(THE TASK)
Records follow. Copy every line with "computer".

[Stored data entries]

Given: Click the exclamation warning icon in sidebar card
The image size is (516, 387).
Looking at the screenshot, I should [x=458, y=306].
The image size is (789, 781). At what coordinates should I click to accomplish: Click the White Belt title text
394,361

--

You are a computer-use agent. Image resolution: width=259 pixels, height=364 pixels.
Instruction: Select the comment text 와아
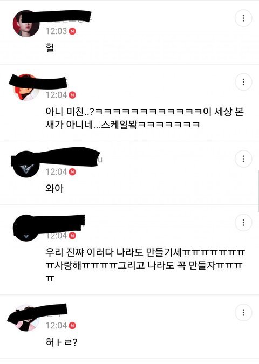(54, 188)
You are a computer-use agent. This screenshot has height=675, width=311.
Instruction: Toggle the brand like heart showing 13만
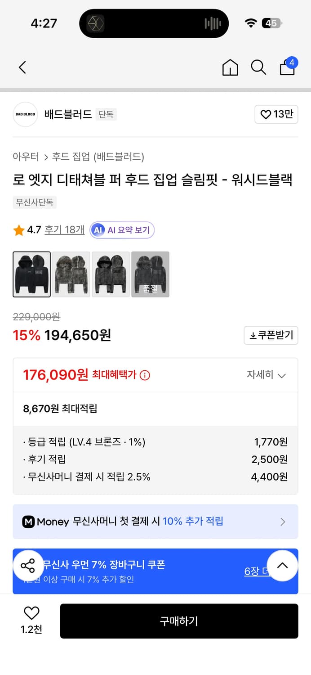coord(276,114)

(REPLY)
You are a computer-use agent. Image resolution: width=259 pixels, height=364 pixels.
You are a computer-use agent. This screenshot has height=675, width=311.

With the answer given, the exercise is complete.